Recycled glass was used in floors of ancient Greek luxury villa

The seven glass samples from the House of Charidemos show a composition quite typical of the late Antiquity soda-lime-silica glass, six of which likely included decolored recycled glass.

 Mosaic floor of Roman villa depicting servant leading a Zebra. (photo credit: JUDITH SUDILOVSKY)
Mosaic floor of Roman villa depicting servant leading a Zebra.
(photo credit: JUDITH SUDILOVSKY)

An excavation in 1856 by Charles T. Newton and a re-excavation in 1990–93 by a joint Danish-Turkish team revealed several mosaic floors in a late-antique Greek villa from the fifth century CE, now called the House of Charidemos.

An international research team, led by Professor and expert in archaeometry, Kaare Lund Rasmussen from University of Southern Denmark, used chemical analysis to determine which elements objects were made of and how they have been processed.

The researchers' study was published in the peer reviewed journal Heritage Science, including archaeometric analysis of 19, approximately, 1600 years old mosaic tesserae.

Seven tesserae were made of opaque glass, eleven from various rock/lithic materials, while one of them was a ceramic fragment.

The nineteen tesserae from the floor have been analyzed by laser ablation inductively coupled plasma mass spectrometry, Raman micro-spectroscopy, scanning electron microscopy with energy dispersive X-ray analysis, and X-ray diffraction.

"I received 19 mosaic tesserae for analysis in my lab in Denmark. Of these, seven were of glass in different colors; purple, yellow, red, and deep red. My conclusion is that six of them are probably made of recycled glass," said Rasmussen.

Following the analysis, the research team has determined the concentrations of no less than 27 elements, some of them all the way down to a concentration of billionths of a gram.

The seven glass samples from the House of Charidemos show a composition quite typical of the late Antiquity soda-lime-silica glass, six of which likely included decolored recycled glass.

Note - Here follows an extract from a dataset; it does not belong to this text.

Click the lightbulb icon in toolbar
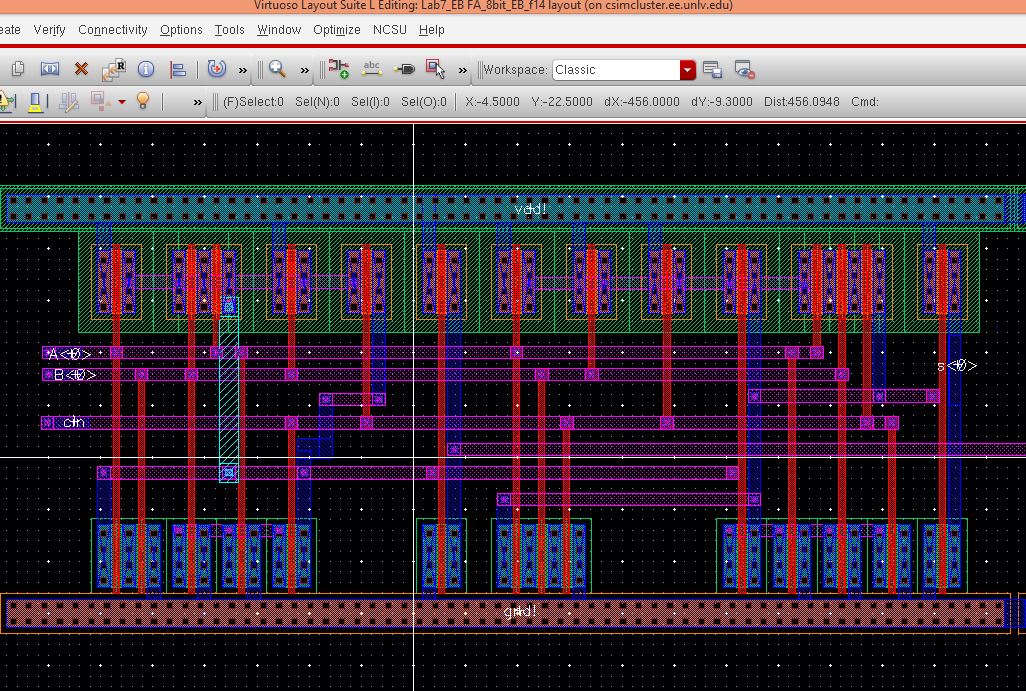 pos(143,101)
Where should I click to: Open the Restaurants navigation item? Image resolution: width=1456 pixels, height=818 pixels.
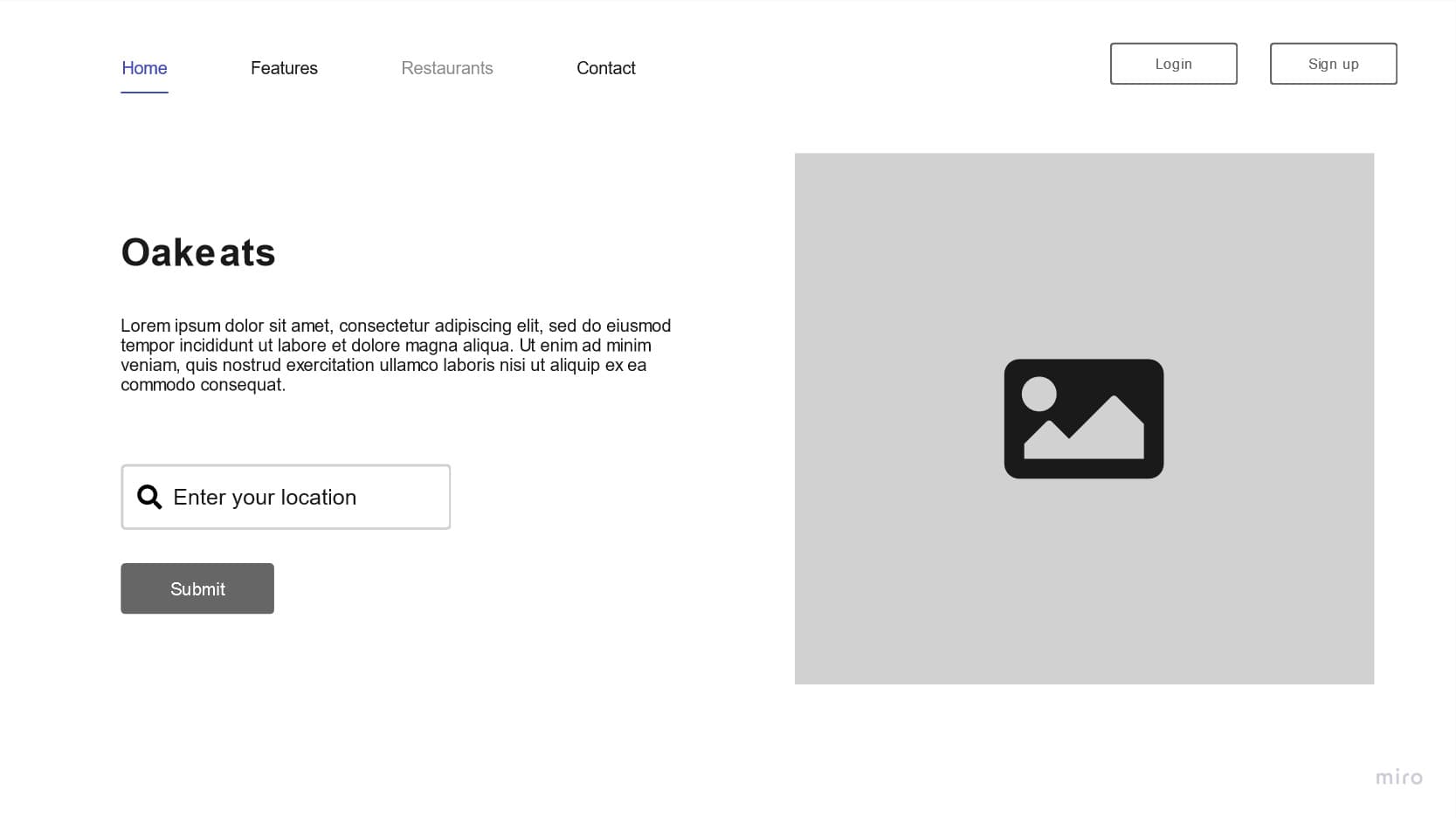tap(446, 68)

It seems that the base glass and the coloring agents identified are matching with what is already known in Anatolia for the late Roman–early Byzantine period. The use of Sb-bearing compounds reflects the continuity of the Roman tradition, but the presence of the deep red tessera KLR471 opacified with Sn also point at the use of new Byzantine glass recipes.

"We were able to distinguish between base glass from Egypt and base glass from the Middle East and also, we could determine which elements were added by the ancient craftsmen to color the glasses and to make them opaque, which was preferred at the time," Rasmussen explained.

"We were able to distinguish between base glass from Egypt and base glass from the Middle East and also, we could determine which elements were added by the ancient craftsmen to color the glasses and to make them opaque, which was preferred at the time."

Kaare Lund Rasmussen

Luxurious origins

The tesserae originate from an excavation of a villa from late antiquity, located in Halikarnassos, today's Bodrum in Anatolia, Turkey. Halikarnassos was famous for King Mausolus' giant and lavish tomb, which was considered one of the seven wonders of the world.

Mosaic flooring was a costly luxury, expensive raw materials like white, green, black, and other colors of marble had to be transported from distant quarries. Other stone materials, ceramics and glasses also had to be imported.